We begin with some basic notation. Let ${\bf s}: = (s_1, \ldots, s_k)\in {\mathbb{N}}^k$ , the (alternating) multiple harmonic (star) sums are defined by

$\begin{align} &\zeta_n \left( \bf s \right)\equiv\zeta_n \left( {{s_1}, \ldots ,{s_k}} \right): = \sum\limits_{n\geq {n_1} > \cdots > {n_k} > 0} {\prod\limits_{j = 1}^k {n_j^{ - \left| {{s_j}} \right|}}{\rm sgn}(s_j)^{n_j}} , \end{align}$

(1.1)

$\begin{align} &\zeta_n^\star \left( \bf s \right)\equiv{\zeta_n ^ \star }\left( {{s_1}, \ldots ,{s_k}} \right): = \sum\limits_{n\geq{n_1} \ge \cdots \ge {n_k} \ge 1} {\prod\limits_{j = 1}^k {n_j^{ - \left| {{s_j}} \right|}{\rm sgn}(s_j)^{n_j}} } , \end{align}$

(1.2)

where $s_j$ stands for non-zero integer, and

${\mathop{\rm sgn}} \left( {{s_j}} \right): = \left\{ {\begin{array}{*{20}{c}} {1,} & {{s_j} > 0,} \\ { - 1,} & {{s_j} < 0.} \\ \end{array}} \right.$

We may compactly indicate the presence of an alternating sign. When ${\rm sgn}(s_j) = -1$ , by placing a bar over the corresponding integer exponent $s_j$ . For example,

${\zeta _n}\left( {\bar 2,3,\bar 1,4} \right) = {\zeta _n}\left( {-2,3,- 1,4} \right) = \sum\limits_{n \ge {n_1} > {n_2} > {n_3} > {n_4} \ge 1}^{} {\frac{{{{\left( { - 1} \right)}^{{n_1} + {n_3}}}}}{{n_1^2n_2^3{n_3}n_4^4}}} .$

Moreover, for convenience, by ${\left\{ {{s_1}, \ldots, {s_j}} \right\}_d}$ we denote the sequence of depth $dj$ with $d$ repetitions of ${\left\{ {{s_1}, \ldots, {s_j}} \right\}}$ . For example,

$\zeta_n( {2,3,{{\left\{ 1 \right\}}_2}}) = \zeta_n( {2,3,1,1}),\;{\zeta_n^ \star }( {5,2,{{\left\{ 1 \right\}}_3}} ) = {\zeta_n ^ \star }( {5,2,1,1,1}).$

The sums of types (1.1) and (1.2) (one of more the $s_j$ barred) are called the alternating multiple harmonic sums and alternating multiple harmonic star sums, respectively. Conventionally, we call ${\rm dep}(\bf{s}) = k$ the depth and $w\equiv{\rm wt}(\bf{s}): = s_1+\cdots+s_k$ the weight.

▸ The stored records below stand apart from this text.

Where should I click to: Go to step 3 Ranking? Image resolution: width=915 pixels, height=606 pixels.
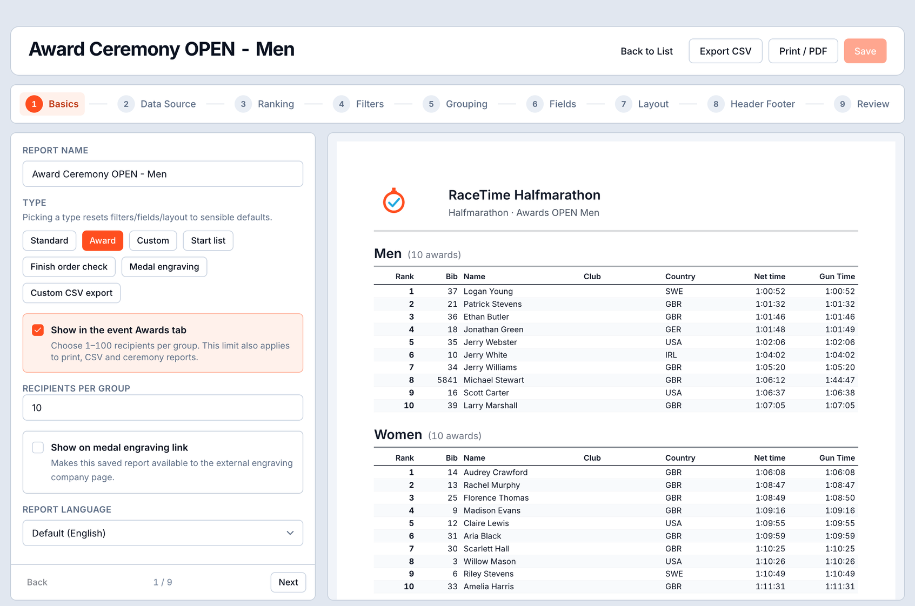tap(265, 104)
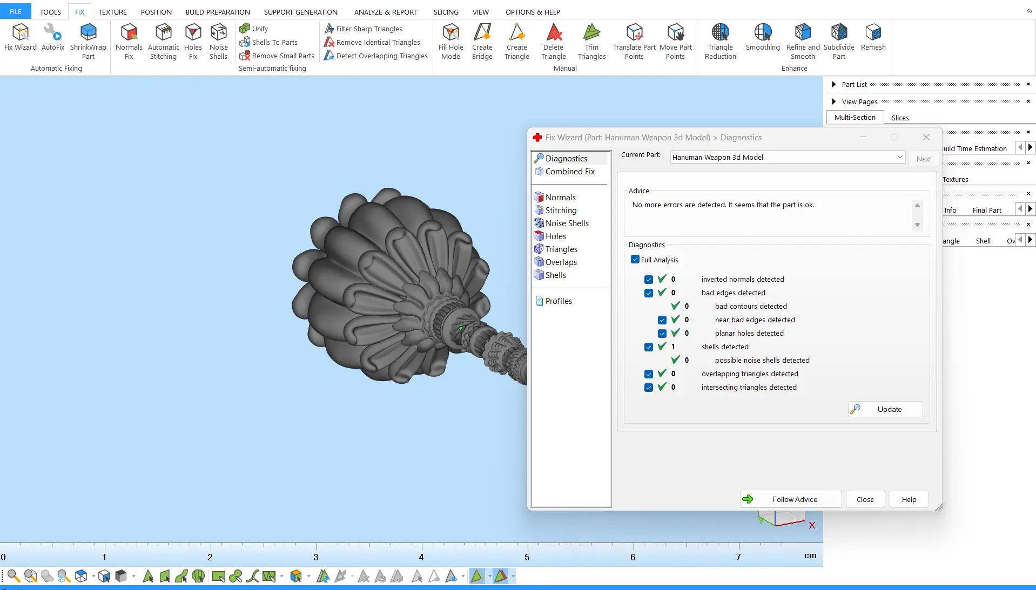1036x590 pixels.
Task: Toggle the inverted normals detected checkbox
Action: (x=649, y=280)
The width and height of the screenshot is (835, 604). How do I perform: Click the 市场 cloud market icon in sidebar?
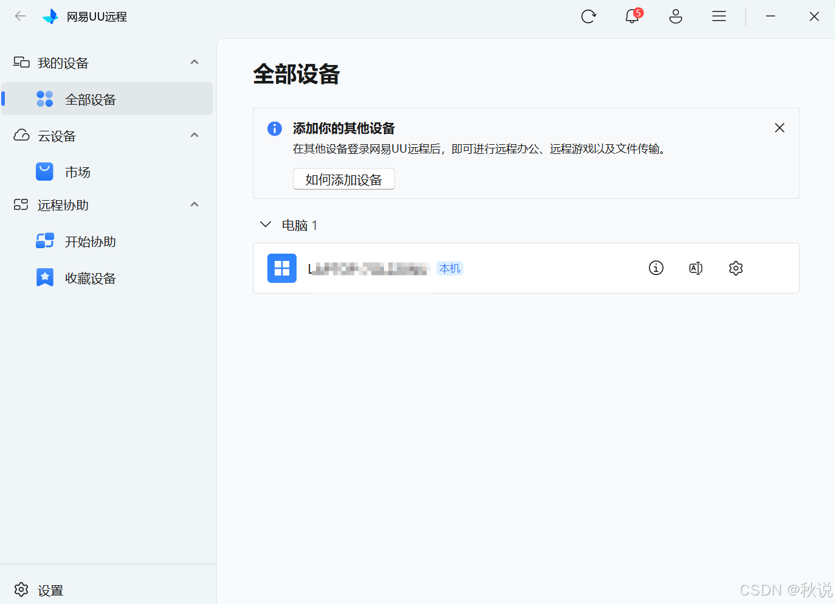pos(44,172)
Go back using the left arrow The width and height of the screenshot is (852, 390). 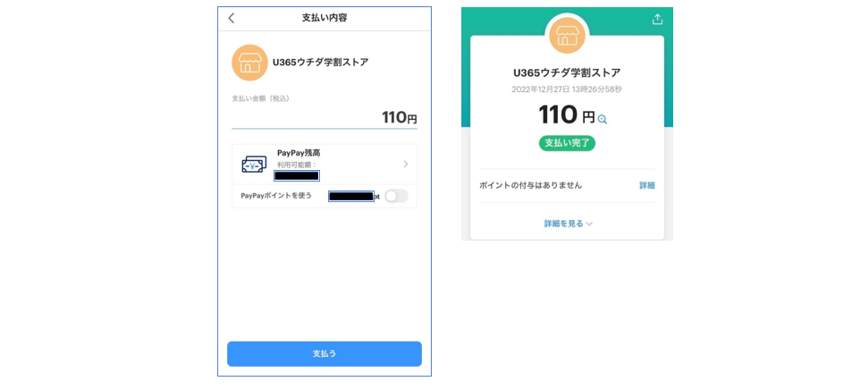tap(232, 18)
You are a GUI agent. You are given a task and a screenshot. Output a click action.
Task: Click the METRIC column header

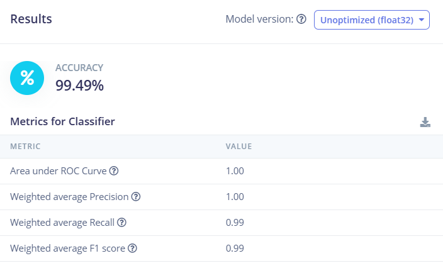coord(25,147)

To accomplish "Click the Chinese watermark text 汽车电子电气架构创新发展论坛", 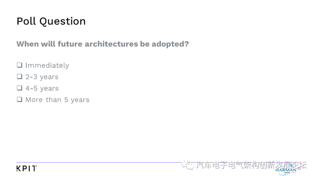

Obviously, the limit cases of alternating multiple harmonic (star) sums give rise to alternating multiple zeta (star) values, for example,

$\begin{align*} &\zeta \left( {\bar 2,3,\bar 1,4} \right) = \mathop {\lim }\limits_{n \to \infty } {\zeta _n}\left( {\bar 2,3,\bar 1,4} \right) . \end{align*}$

The systematic study of multiple zeta values began in the early 1990s with the works of Hoffman ^[2] and Zagier ^[6]. After that it has been attracted a lot of research on them in the last three decades (see, for example, the book of Zhao ^[7]).

The main purpose of the present paper is to obtain the explicit formulas of alternating multiple zeta star values $\zeta^\star({\bar 1}, \{1\}_{m-1}, {\bar 1})$ and $\zeta^\star(2, \{1\}_{m-1}, {\bar 1})$ .

2. Main results

In this section we first give a lemma, which will be useful in the development of the main results of this paper.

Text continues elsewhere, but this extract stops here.